You know, that sort of thing.
In the meantime, I'm packing sweaters, workout clothes, and an Aikido uniform. It turns out that there's a conveniently situated Aikido dojo only a few miles away from the hotel. I've called ahead, and they'll tolerate my clumsy presence for the space of a couple of weeks. If I travel much more, I'll be able to claim I've been beat up by every state in the union.
Wonder if there's an Aikido dojo in Alaska?
Posted by yhirata at January 9, 2004 04:28 PMAhem. I am also 30, and I own two futons and I love them both. My overnight guests occasionally complain, my friend Britt is among the bitterest and most vocal. Recently, Kryptonite Boy had a sore back after sleeping on my futon for two nights, but I still love my futon.

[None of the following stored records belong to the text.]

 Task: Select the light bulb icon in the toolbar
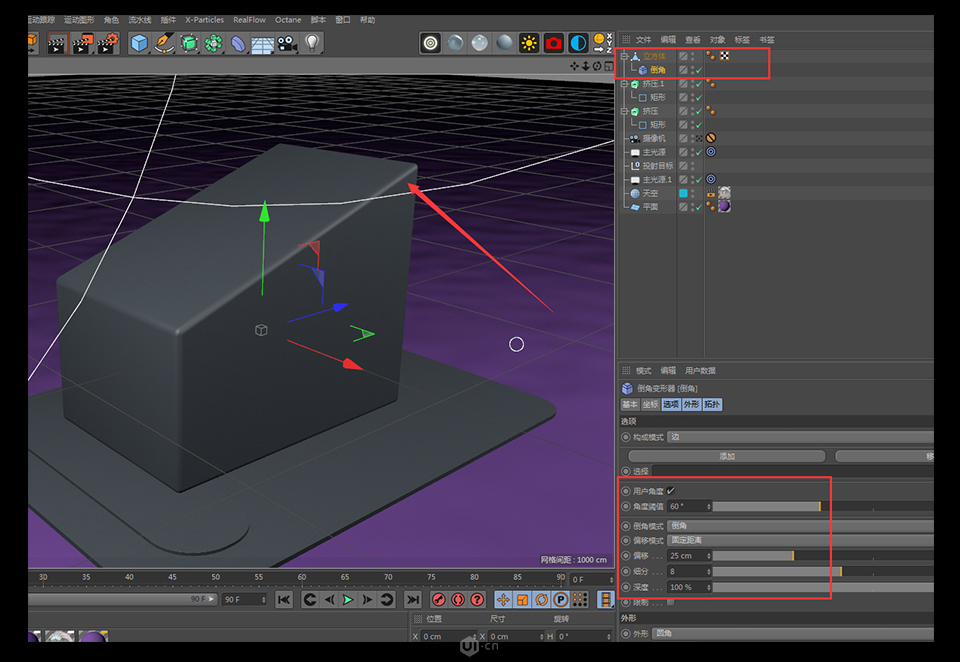(311, 43)
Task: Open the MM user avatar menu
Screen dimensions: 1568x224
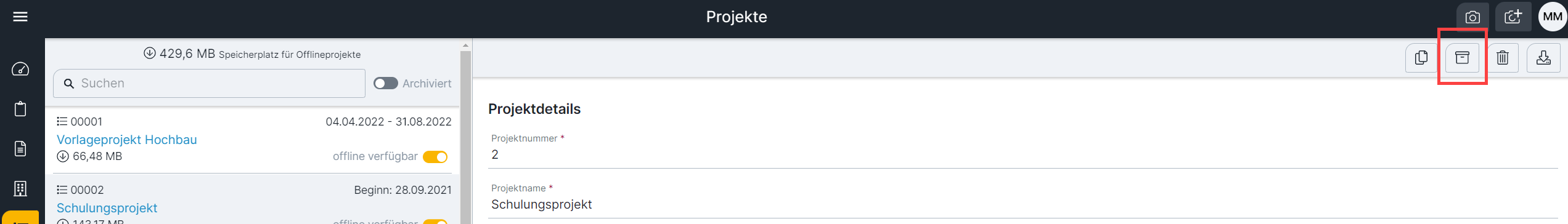Action: (x=1552, y=17)
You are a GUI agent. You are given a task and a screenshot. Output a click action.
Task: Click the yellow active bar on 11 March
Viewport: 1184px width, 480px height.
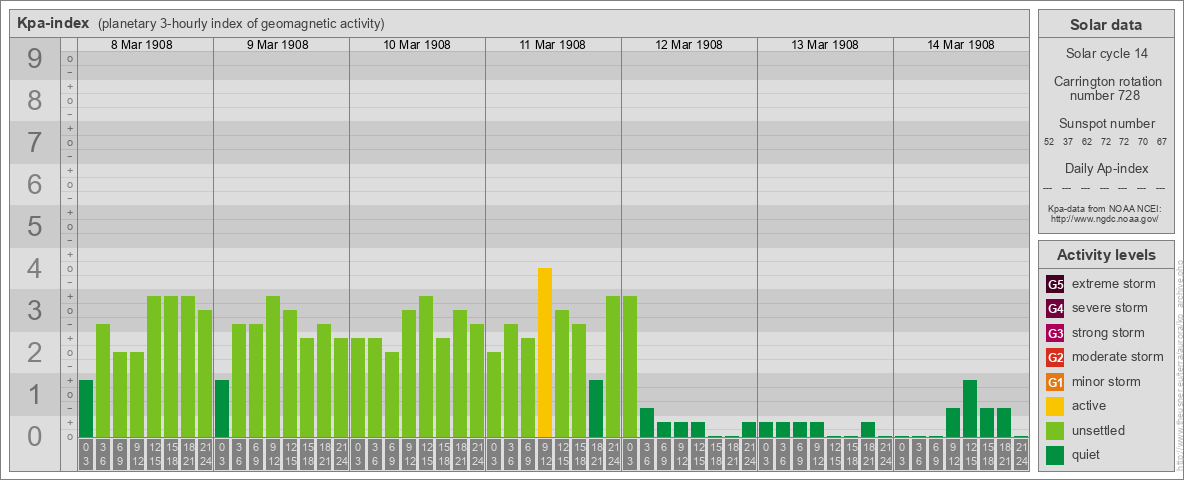tap(545, 353)
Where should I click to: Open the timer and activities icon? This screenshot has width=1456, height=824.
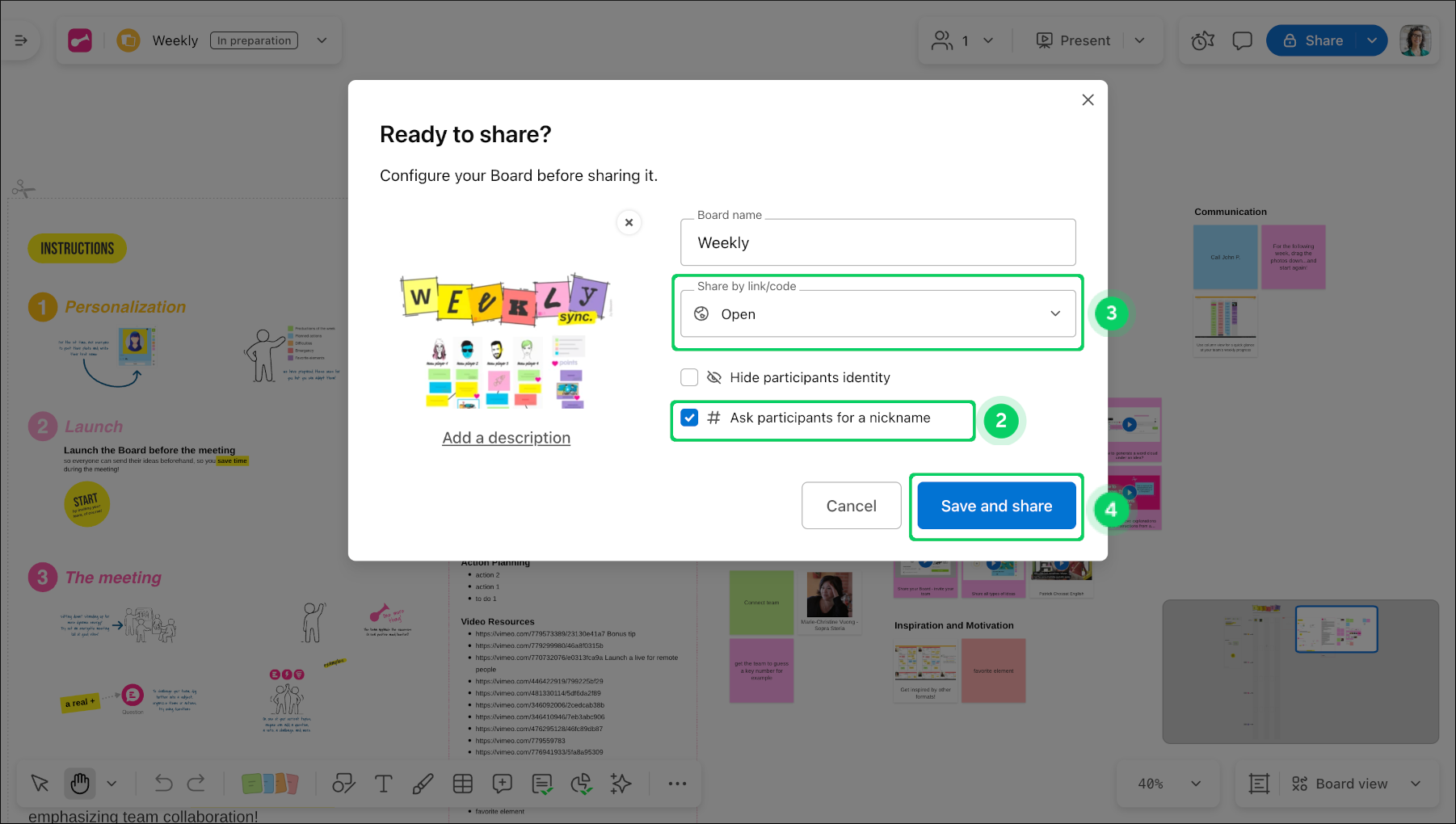pyautogui.click(x=1202, y=40)
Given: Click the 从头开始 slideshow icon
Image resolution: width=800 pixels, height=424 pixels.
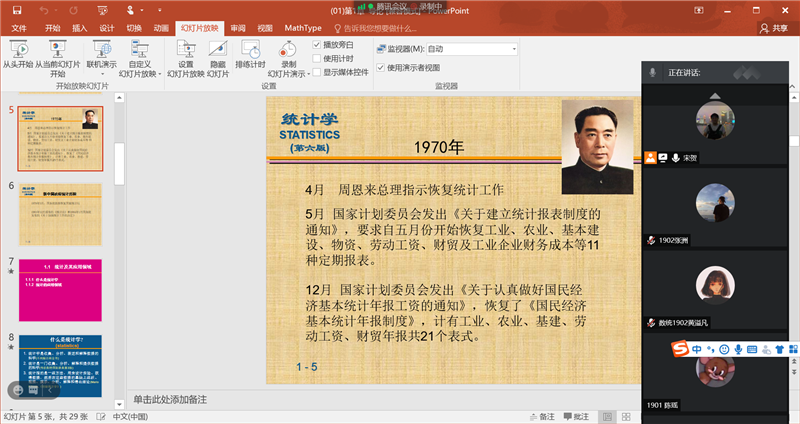Looking at the screenshot, I should 17,49.
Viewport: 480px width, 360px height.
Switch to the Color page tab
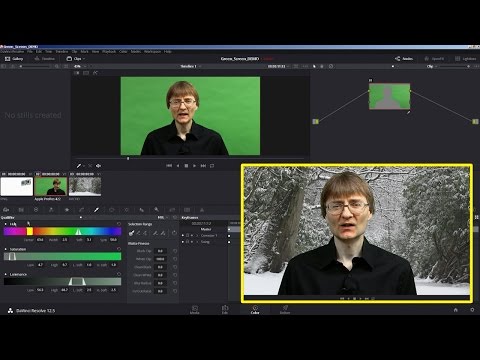255,310
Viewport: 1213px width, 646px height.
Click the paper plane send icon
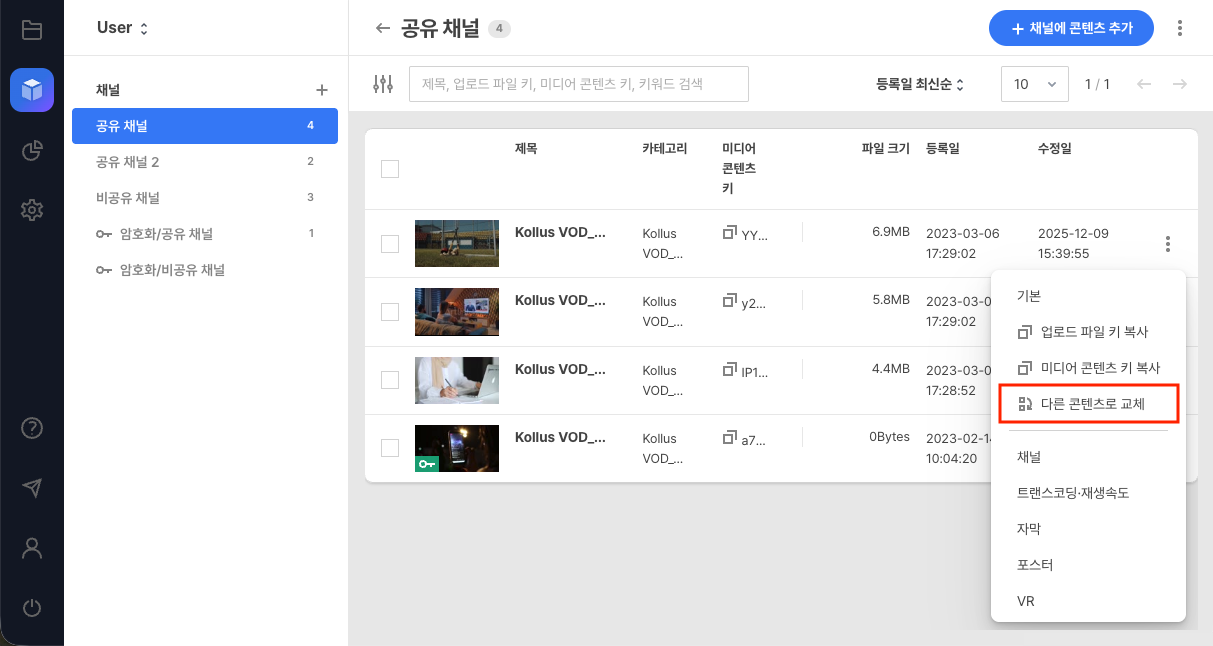(32, 488)
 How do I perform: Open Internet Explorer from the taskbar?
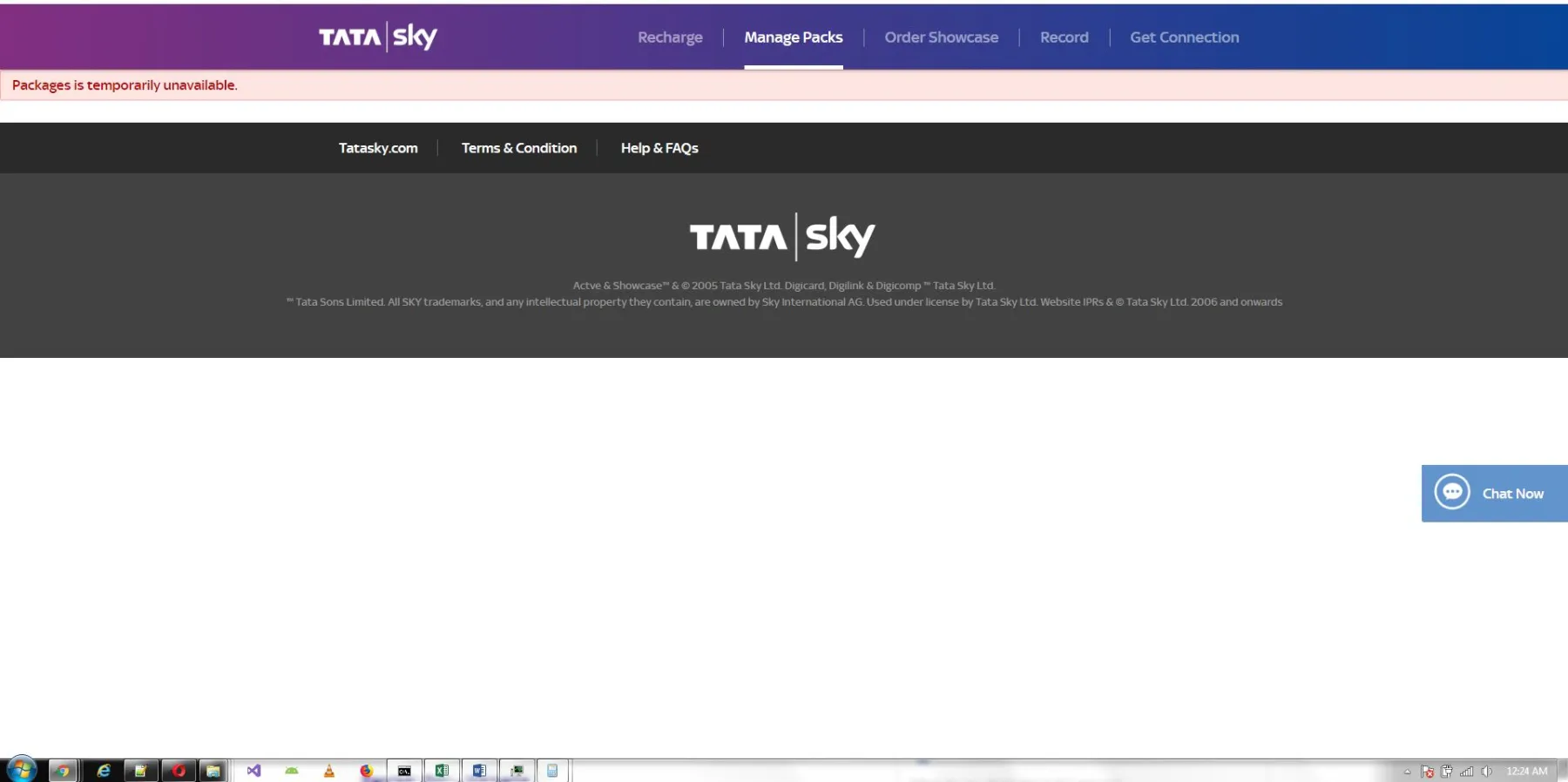103,771
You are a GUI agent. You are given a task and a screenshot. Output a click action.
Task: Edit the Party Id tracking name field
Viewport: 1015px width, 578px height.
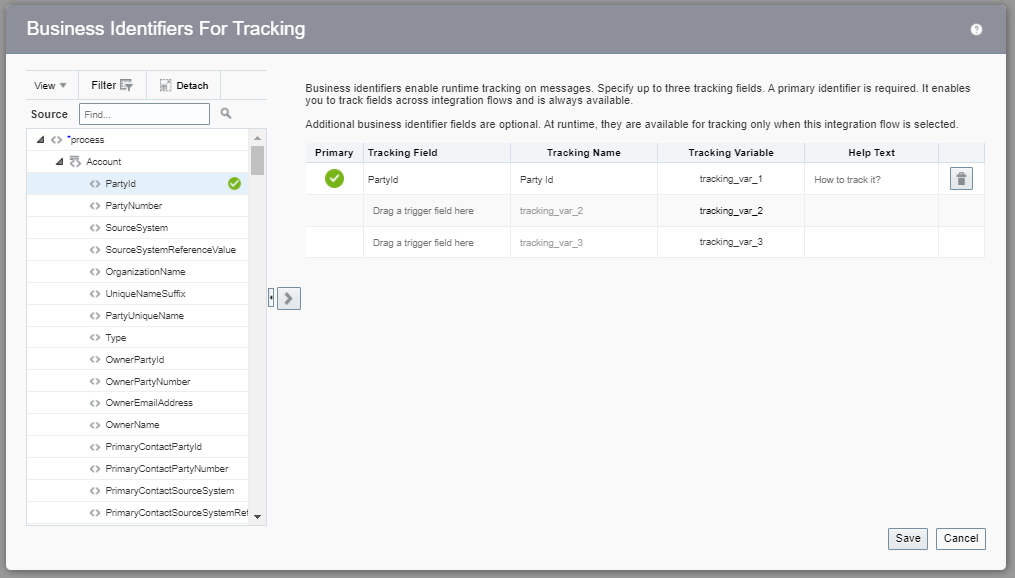tap(582, 180)
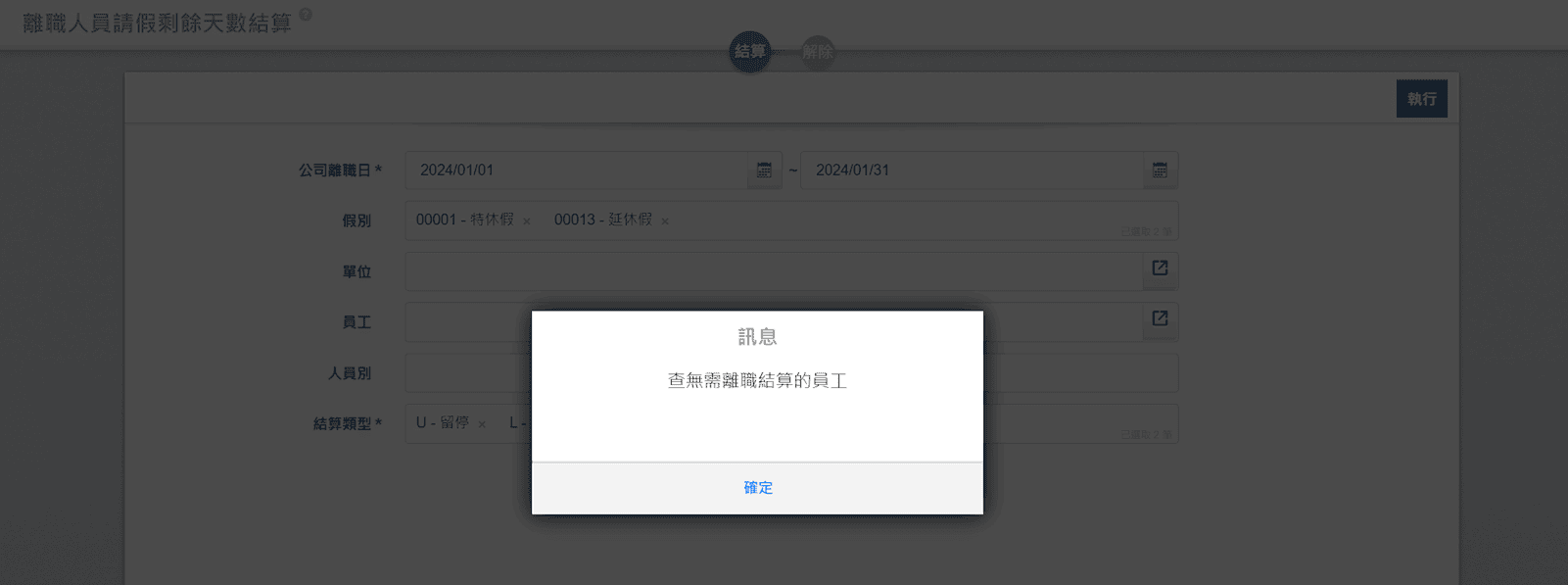Open the calendar picker for end date 2024/01/31
Image resolution: width=1568 pixels, height=585 pixels.
(x=1160, y=171)
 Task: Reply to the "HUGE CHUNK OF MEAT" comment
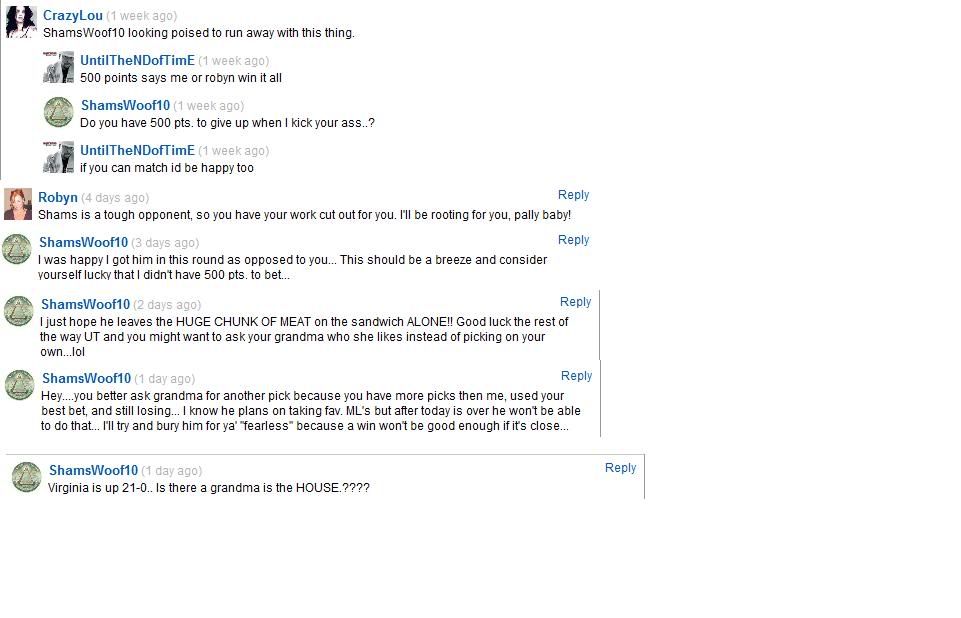pyautogui.click(x=575, y=302)
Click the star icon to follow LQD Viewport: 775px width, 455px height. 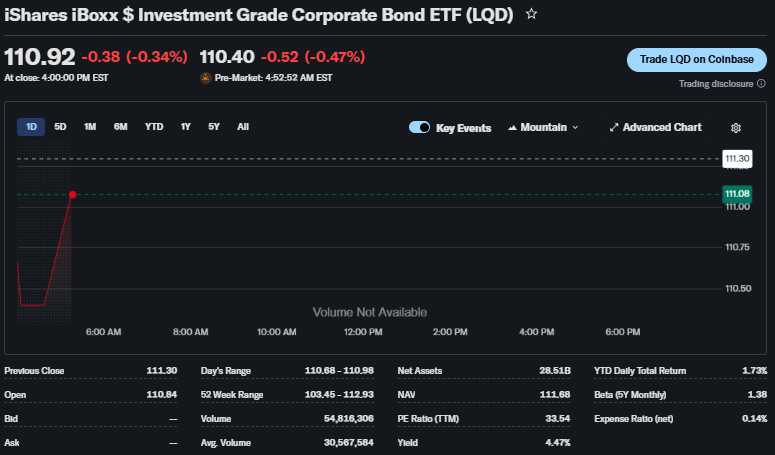click(x=531, y=15)
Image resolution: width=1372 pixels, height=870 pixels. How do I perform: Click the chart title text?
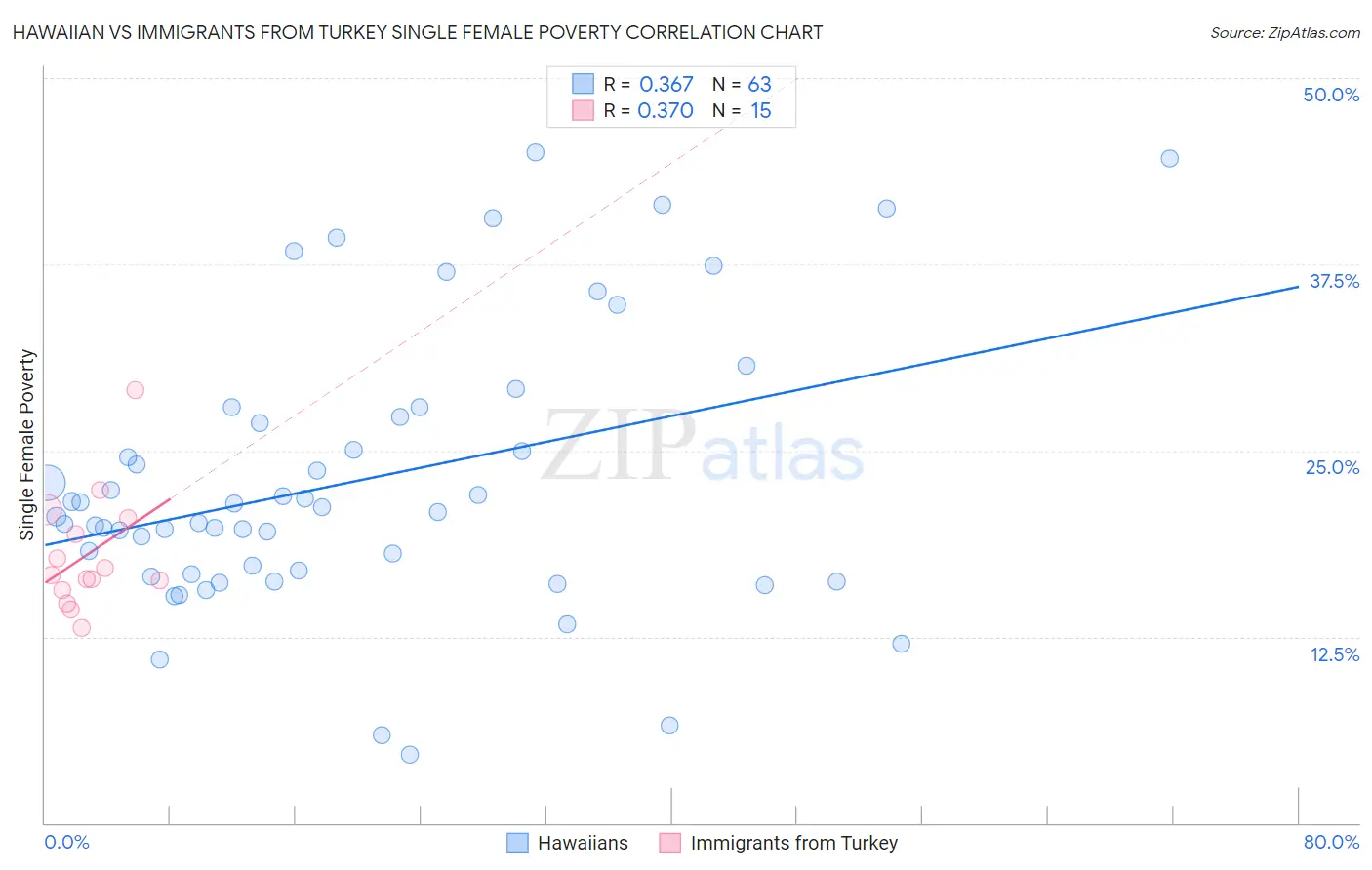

Posted by: Elinor at January 9, 2004 01:54 PMRe the involuntary visit to NJ. I spent three months or so there thanks to the US Army and had about the same feeling about it. (i.e., ditto to "my life is crap.") Many years later I read about the Pine Barrens by way of John McPhee and was reminded that virtually everyplace has something of interest, if you scratch beneath the surface. Winter would not be a good time there though. So maybe you need to spend a little spare time imbibing the sights & sounds of the casinos. No doubt that would provide the makings of a memorable column. Re the Pine Barrens, see:
http://thepinebarrens.com/mcphee.asp
I miss my futon. It broke after too many years of fat chicks sleeping on it. Or non-fat drunk people sleeping/bouncing/rolling off it.
But I reiterate: New Jersey does too suck.